Weldon thought he knew what happened in the Minnesota shooting.

“She probably thought she was holding the taser,” he said. “It was definitely a tragic incident.”

Weldon said he could relate to being confused about something in his hand from his time with the Chambers County Drug Task Force.

“Clay Stewart and I got word that there was a suspected meth lab in a hunting camp in a remote area of the county,” he said. “When we got there during the night, nothing was going on. We waited through the night for someone to show up. I was wearing a heavy camouflage shirt, and sometime during the night I pulled it from my waistband and over my belt. Early the next morning, a woman arrived. We saw her reach under the cabin and pull out some kind of container. We approached her to ask what she was doing. I reached for my gun and had a handful of shirt along with the gun. When you do something in the heat of the moment, you may have something in your hand you weren’t expecting.”

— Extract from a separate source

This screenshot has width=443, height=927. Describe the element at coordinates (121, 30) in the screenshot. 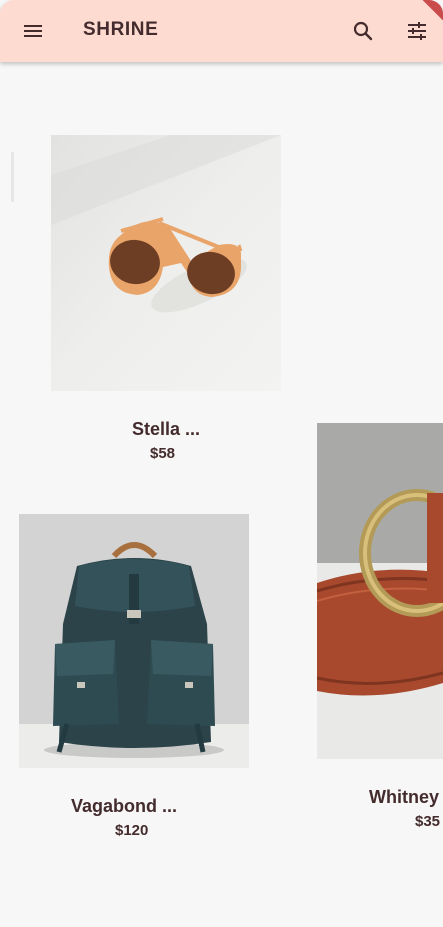

I see `app-title: SHRINE` at that location.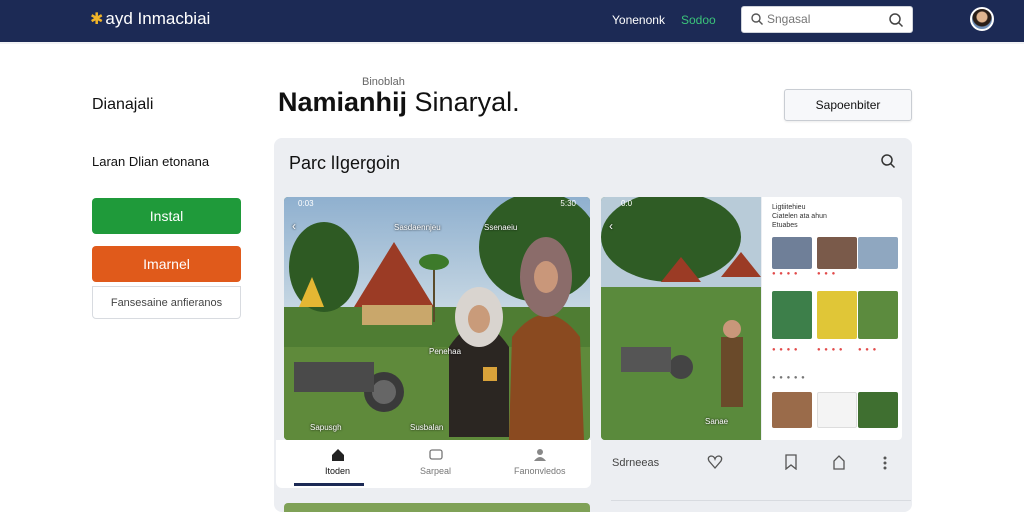 This screenshot has height=512, width=1024. Describe the element at coordinates (540, 455) in the screenshot. I see `person-icon` at that location.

Weldon has been a police officer since 1985 and Valley’s chief since 2009. He said that he has seen lots of changes in the equipment used by officers. He said most of it is good but some of it’s not so good. He said that he has never been a fan of pepper spray. As part of an officer’s training, they have to be pepper sprayed before they can do it to a suspect. “It gets all over anyone who is close by, and it’s really bad stuff,” he said. “It’s like being hit across the forehead with a 2-by-4. It will be difficult for you to function for some time.”

Weldon said that tasering is a better way to get someone under control. The effect on the tasered person is temporary, and allows officers to make an arrest before a suspect can draw them into a knock down, drag out fight.

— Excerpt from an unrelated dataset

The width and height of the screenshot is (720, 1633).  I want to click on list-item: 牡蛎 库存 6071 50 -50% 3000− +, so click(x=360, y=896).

Weldon said it’s no fun to get in a fight with a big, strong man who does not want to be arrested.

He said that he and Stewart had to do that when the Drug Task Force building was located on Highway 431 across from Chambers Academy. It was quite a struggle before the two men could get the suspect on the ground. They were bruised and battered when a third officer showed up and got the handcuffs on him.

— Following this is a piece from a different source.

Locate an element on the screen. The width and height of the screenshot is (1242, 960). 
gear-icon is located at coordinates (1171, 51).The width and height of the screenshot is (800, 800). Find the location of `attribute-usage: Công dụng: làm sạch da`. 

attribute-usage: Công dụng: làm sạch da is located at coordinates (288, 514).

”I was as sore as I could be the next day,” Weldon said.

If a suspect wants to wrestle with an officer, the one thing the officer has to be aware of is that he may try to reach around his waist and take his gun.

Weldon said that almost happened to him one time when a man he was arresting wouldn’t go without a fight. He goaded him into a struggle by telling him there was no way he would have ever gotten the handcuffs on him had he resisted. They had gotten to the county jail at the time, the cuffs were off and Weldon was leading him to his cell.

“He reached around behind me to get my gun,” he said. “I had to wrestle with him again.”

That procedure has changed over the years. When an officer now arrives with a suspect, his gun is placed in a locker. There’s nothing for the suspect to fight over.

Weldon said local officers used to carry pump shotguns with them. He said it would really get people’s attention when an officer cocked it. There’s a greater emphasis today on non-lethal means. Shotguns are sometimes used to disperse unruly crowds. The rounds that are fired can be such items as bean bags and rubber pellets.

“It stings but doesn’t injure,” Weldon said.

There are situations where officers have to use some creativity in making arrests. Weldon recalled an incident when they had to apprehend a drunken man in a single-wide trailer who was threatening people with a knife. When they got there, he was standing behind the door brandishing the knife at them. Weldon looked around in the yard and saw a rusty metal chair propped up against a pine tree. He went over, got it and used it to pin the man against the opposite wall when the other officers opened the door. At least that was what he intended to do. When the officers opened the door, the man fell flat on his face, and they were able to handcuff him.

The next day when Weldon reported for work at the police department, there was a poster on the bulletin board with his photo on it and saying: “Sgt. Weldon is now teaching self-defense courses with the aid of a rusty metal chair.”